Usher Institute of Population Health Sciences and Informatics, University of Edinburgh, Edinburgh, UK.
World Health Organization, Geneva, Switzerland.
J Glob Health. 2019 Jun;9(1):010422. doi: 10.7189/jogh.09.010422.
Medication errors continue to contribute substantially to global morbidity and mortality. In the context of the recent launch of the World Health Organization's (WHO) Third Global Patient Safety Challenge: , we sought to establish agreement on research priorities for medication safety.
We undertook a consensus prioritisation exercise using an approach developed by the Child Health and Nutrition Research Initiative. Based on a combination of productivity and citations, we identified leading researchers in patient and medication safety and invited them to participate. We also extended the invitation to a further pool of experts from the WHO Global Patient Safety Network. All experts independently generated research ideas, which they then independently scored based on the criteria of: answerability, effectiveness, innovativeness, implementation, burden reduction and equity. An overall Research Priority Score and Average Expert Agreement were calculated for each research question.

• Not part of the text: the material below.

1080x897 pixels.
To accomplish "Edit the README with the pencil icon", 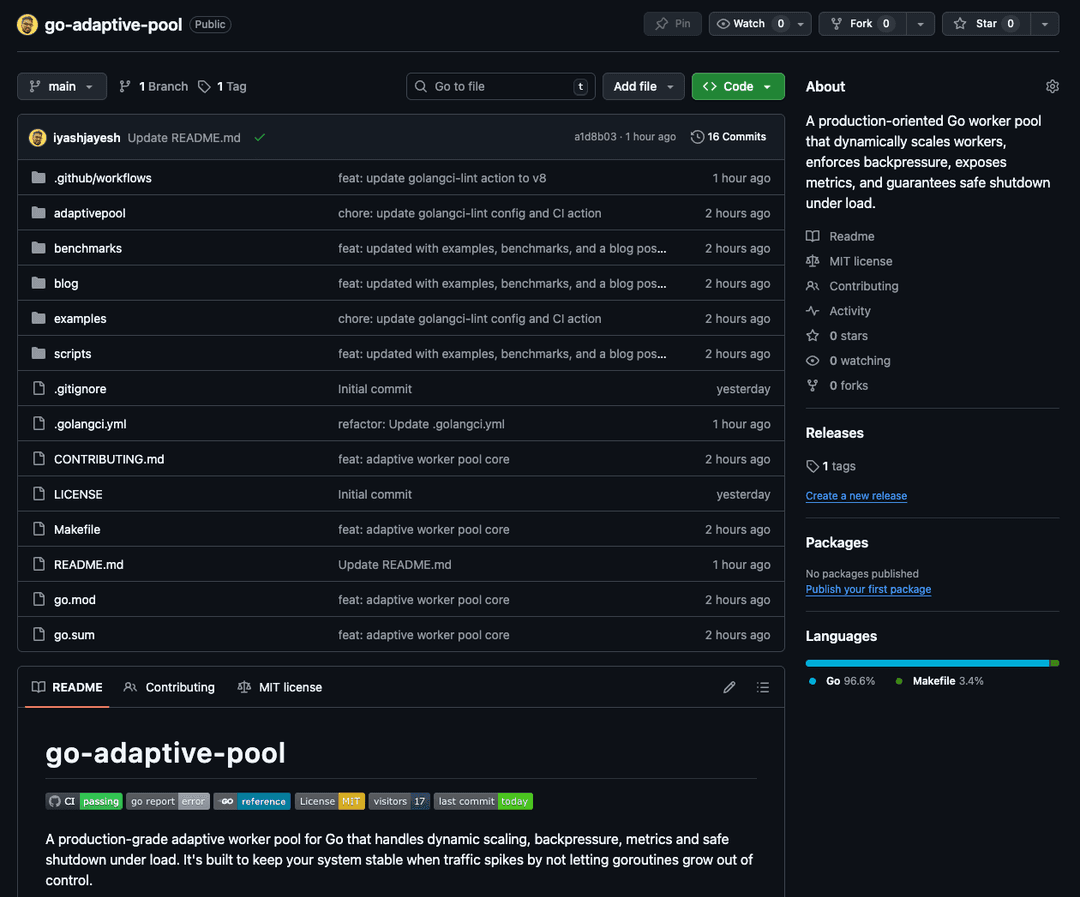I will pos(729,687).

131 experts submitted 333 research ideas, and 42 experts then scored the proposed research questions. The top prioritised research areas were: (1) deploying and scaling technology to enhance medication safety; (2) developing guidelines and standard operating procedures for high-risk patients, medications and contexts; (3) score-based approaches to predicting high-risk patients and situations; (4) interventions to increase patient medication literacy; (5) focused training courses for health professionals; and (6) universally applicable pictograms to avoid medication-related harm. Whilst there was a focus on promoting patient education and involvement across resource settings, priorities identified in high-resource settings centred on the optimisation of existing systems through technology. In low- and middle-resource settings, priorities focused on identifying systemic issues contributing to high-risk situations.

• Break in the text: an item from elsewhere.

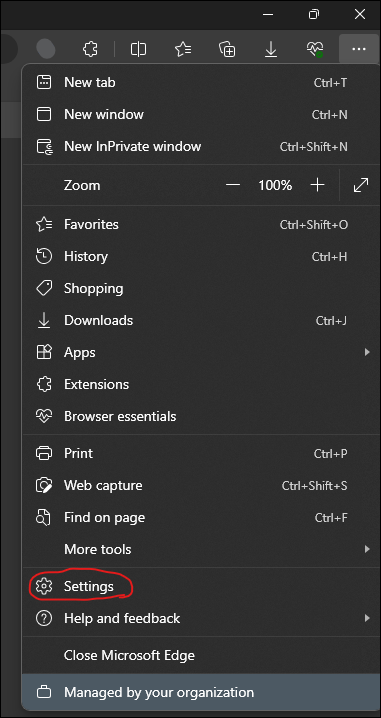Viewport: 381px width, 718px height.
Task: Open Browser essentials heart toolbar icon
Action: point(315,49)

WHO now plans to work with global, regional and national research funding agencies to catalyse the investment needed to enable teams to pursue these research priorities in medication safety across high-, middle- and low-resource country settings.
药物错误继续对全球发病率和死亡率造成重大影响。在世界卫生组织(世卫组织)启动第三个全球患者安全挑战的背景下: ,我们试图就药物安全的研究重点达成共识。

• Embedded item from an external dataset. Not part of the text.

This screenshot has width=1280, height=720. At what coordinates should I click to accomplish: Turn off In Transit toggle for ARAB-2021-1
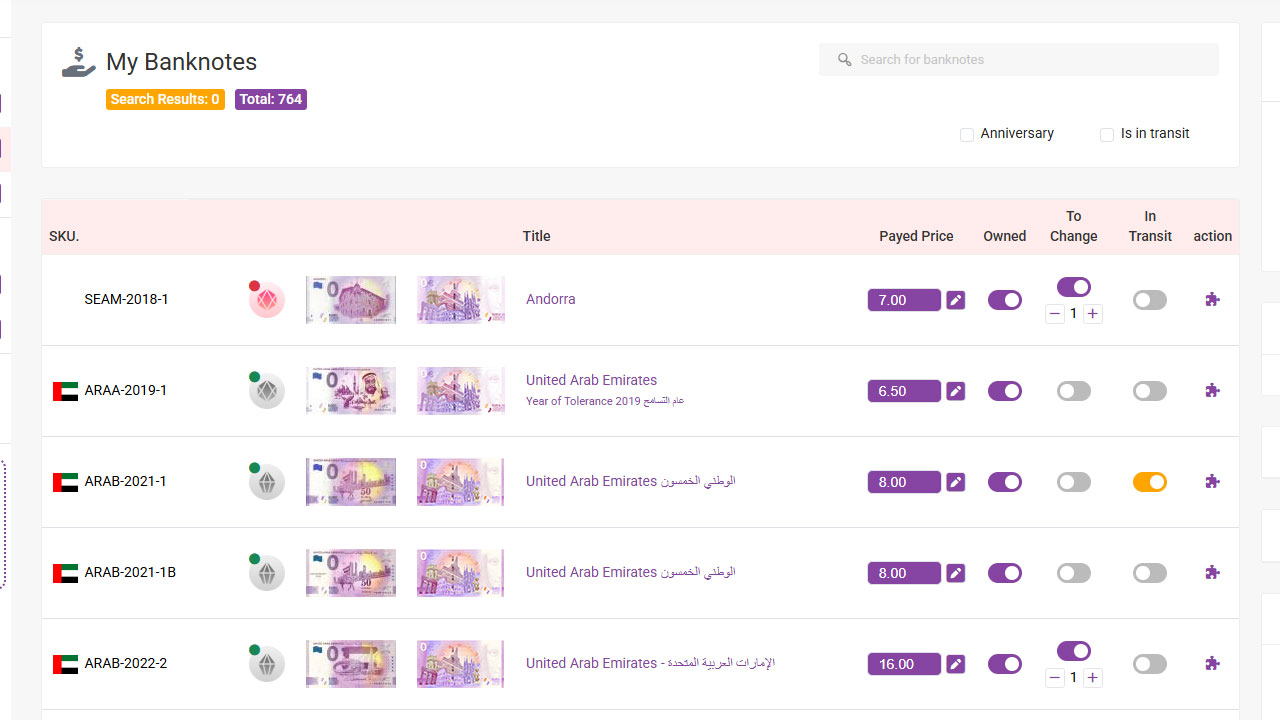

我们使用儿童健康与营养研究倡议制定的方法进行了共识优先排序工作。根据生产力和引文的结合,我们确定了在患者和药物安全方面的领先研究人员,并邀请他们参加。我们还向世卫组织全球患者安全网络的另一批专家发出了邀请。所有专家都独立提出了研究想法,然后根据以下标准对这些想法进行独立评分:可回答性、有效性、创新性、实施、负担减轻和公平性。为每个研究问题计算了总体研究重点得分和平均专家一致性。
131 名专家提交了 333 个研究想法,然后 42 名专家对提出的研究问题进行了评分。优先考虑的研究领域包括:(1)部署和扩大技术以增强药物安全性;(2)为高风险患者、药物和环境制定指南和标准操作程序;(3)基于评分的方法预测高风险患者和情况;(4)提高患者药物知识的干预措施;(5)针对卫生专业人员的重点培训课程;(6)通用的象形图以避免与药物相关的伤害。尽管重点是在各种资源环境中促进患者教育和参与,但在高资源环境中确定的优先事项侧重于通过技术优化现有系统。在中低收入国家,重点是确定导致高风险情况的系统性问题。
世卫组织现在计划与全球、区域和国家研究资助机构合作,促进投资,使各团队能够在高、中、低收入国家环境中针对药物安全的这些研究重点开展工作。